Un 23 de mayo de 1947, el fenómeno social y político que el entonces Coronel Juan Domingo Perón había encabezado en 1945, fue legalmente constituido con la creación del Partido Justicialista, en el cual se concentraron todos los ideales que perduran hasta hoy.
A fin de evitar un culto a la personalidad, Perón aceptó la propuesta del Dr. Stafforini, colaborador y experto en derecho laboral, de llamarlo “Partido Justicialista” remitiendo así a las consignas de justicia social reclamadas por los trabajadores.
El modelo sindical argentino fue concebido por Perón en los años de su primera presidencia. Respondió a la necesidad de organizar a las y los trabajadores en un proceso de creciente industrialización del país, donde florecía el crecimiento económico año tras año y cada rama veía incrementada su producción.

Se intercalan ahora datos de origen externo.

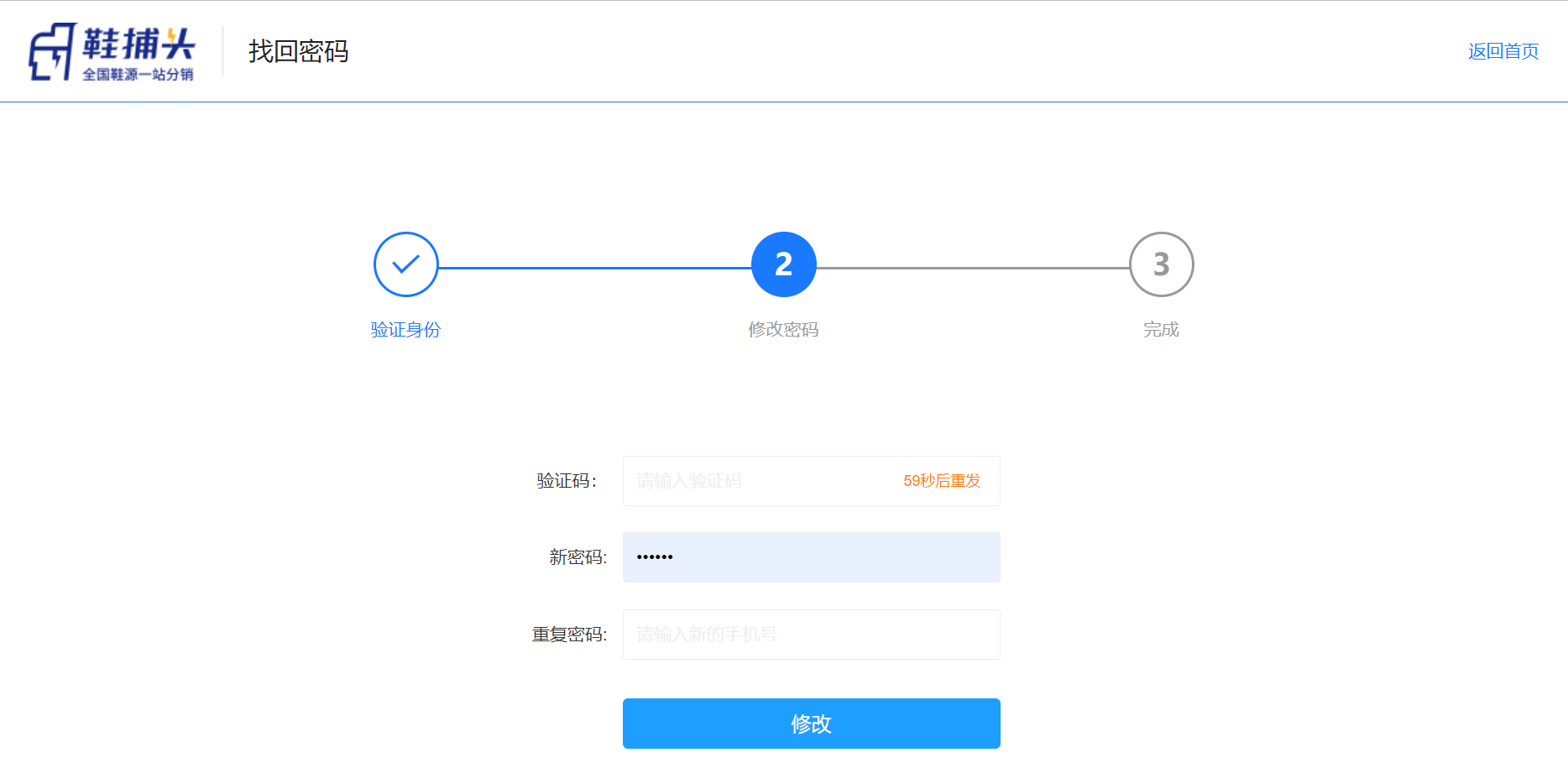Click the blue step 2 circle
The height and width of the screenshot is (763, 1568).
(x=783, y=264)
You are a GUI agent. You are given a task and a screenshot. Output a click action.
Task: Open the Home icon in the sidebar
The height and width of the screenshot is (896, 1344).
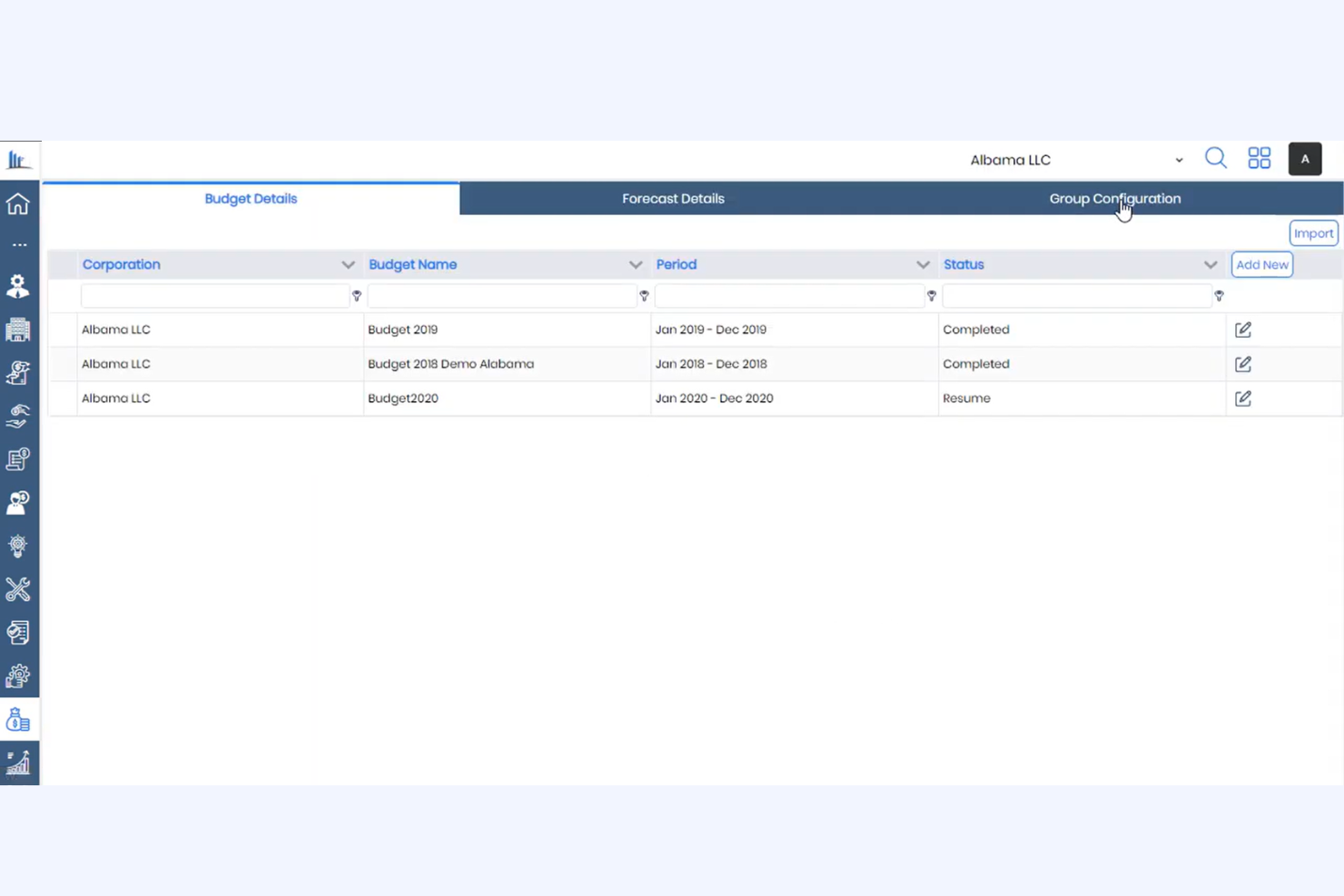(x=18, y=204)
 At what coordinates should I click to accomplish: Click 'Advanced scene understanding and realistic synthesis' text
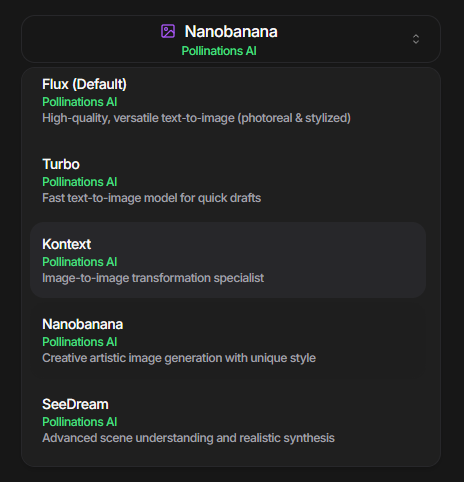point(188,438)
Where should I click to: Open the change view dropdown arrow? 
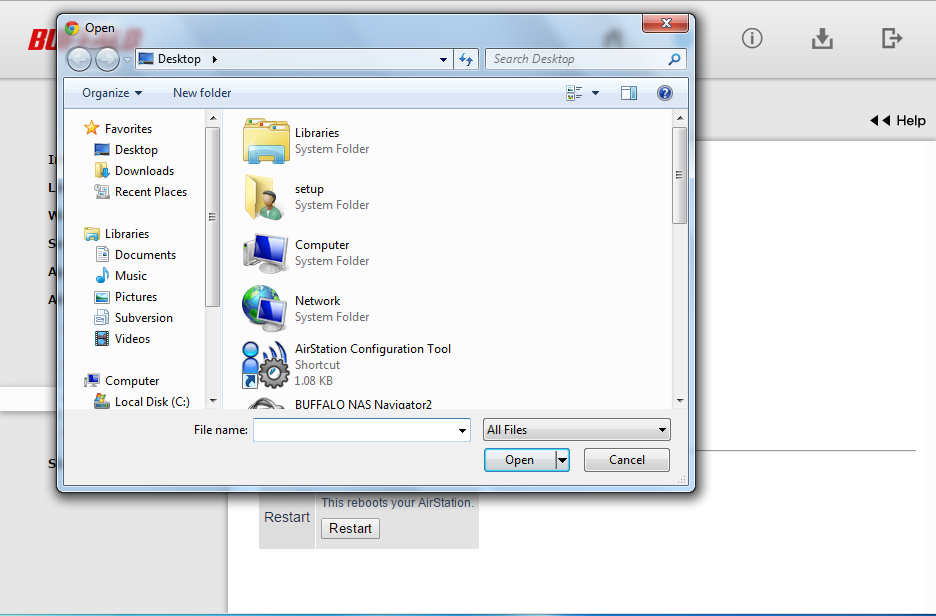(x=596, y=93)
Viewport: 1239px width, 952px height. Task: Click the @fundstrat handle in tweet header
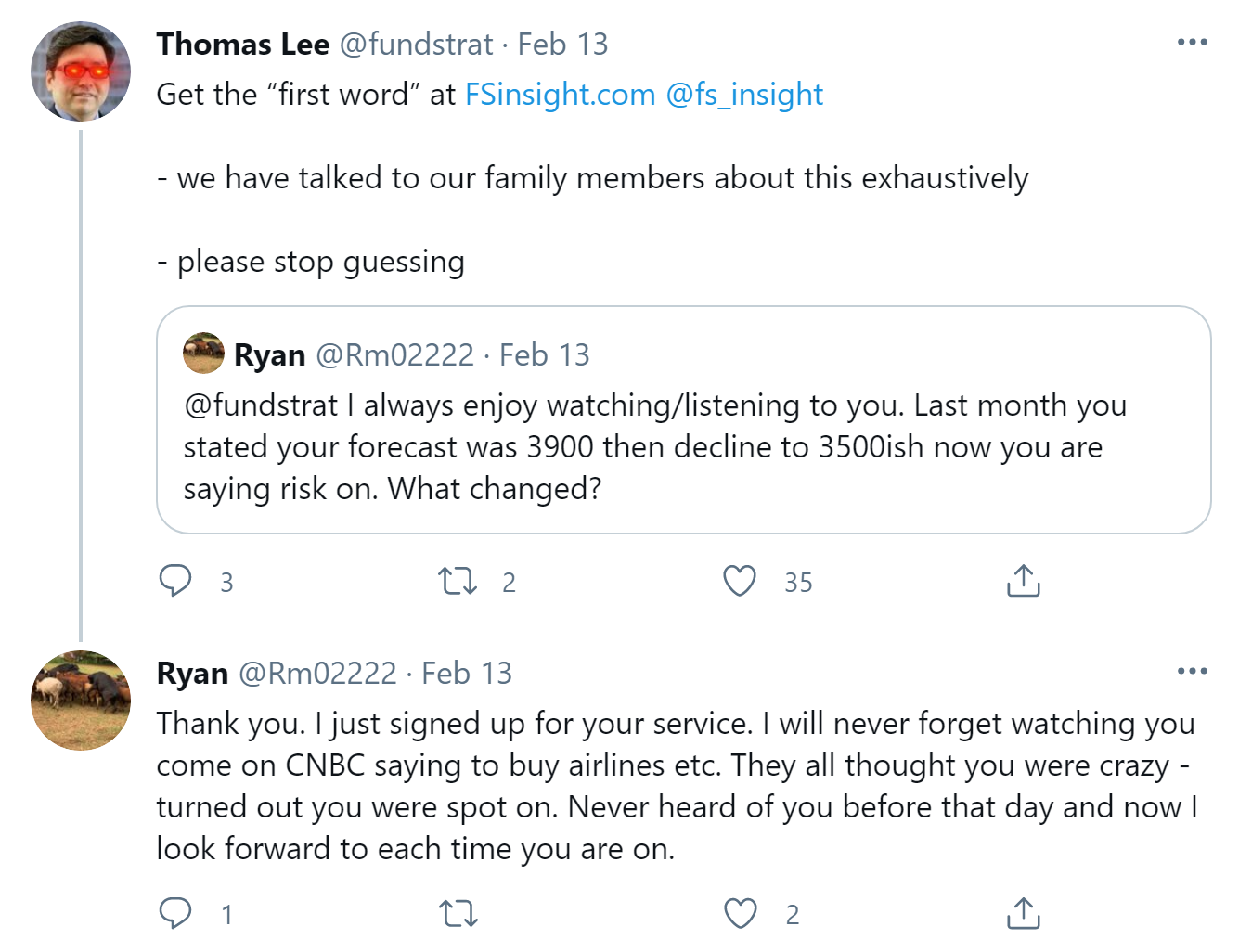416,44
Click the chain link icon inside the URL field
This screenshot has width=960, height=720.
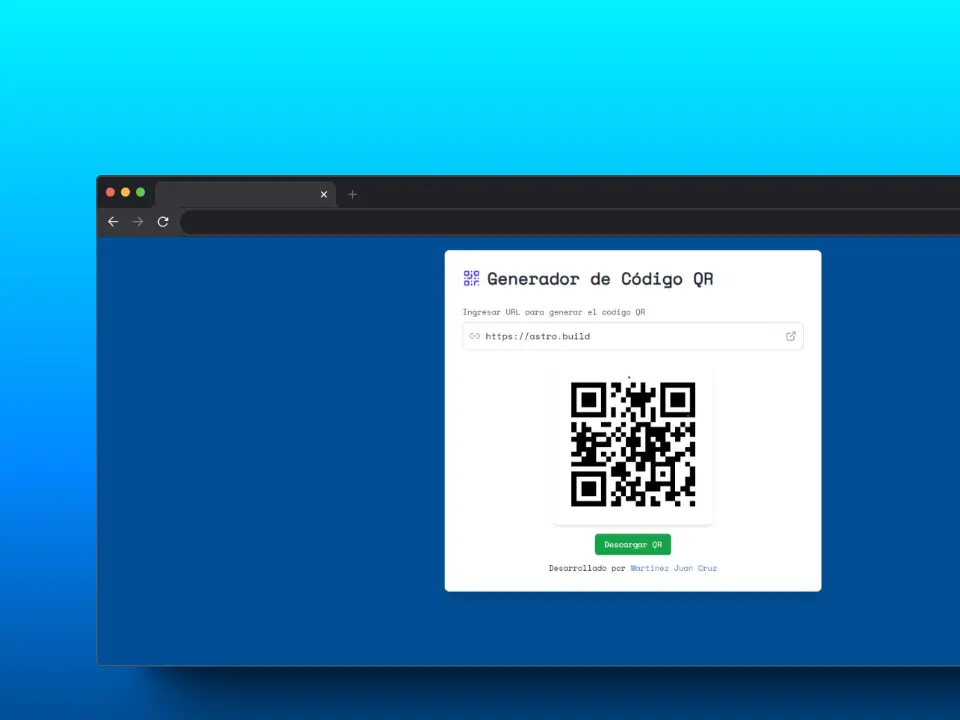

La participación del sector del trabajo en el ingreso nacional llegó al 50% –el famoso fifty-fifty– y fue posible gracias a la implementación de exitosas medidas, como el salario mínimo, el aguinaldo, las vacaciones pagas y la sanción de la ley 14.250 de convenciones colectivas, que proporcionó a las organizaciones sindicales la posibilidad de discutir salarios y condiciones de trabajo anualmente, constituyéndose a lo largo de los años en una herramienta redistributiva
En palabras del propio Juan Domingo Perón, en la apertura del Congreso en 1947:
“Por eso también he dicho muchas veces que este movimiento que nosotros representamos, que ahora está detrás de un hombre, ha de transformarse paulatinamente para colocarse detrás de una bandera y detrás de un ideal. De esa manera le habremos dado el sentido de perennidad a que me he referido.”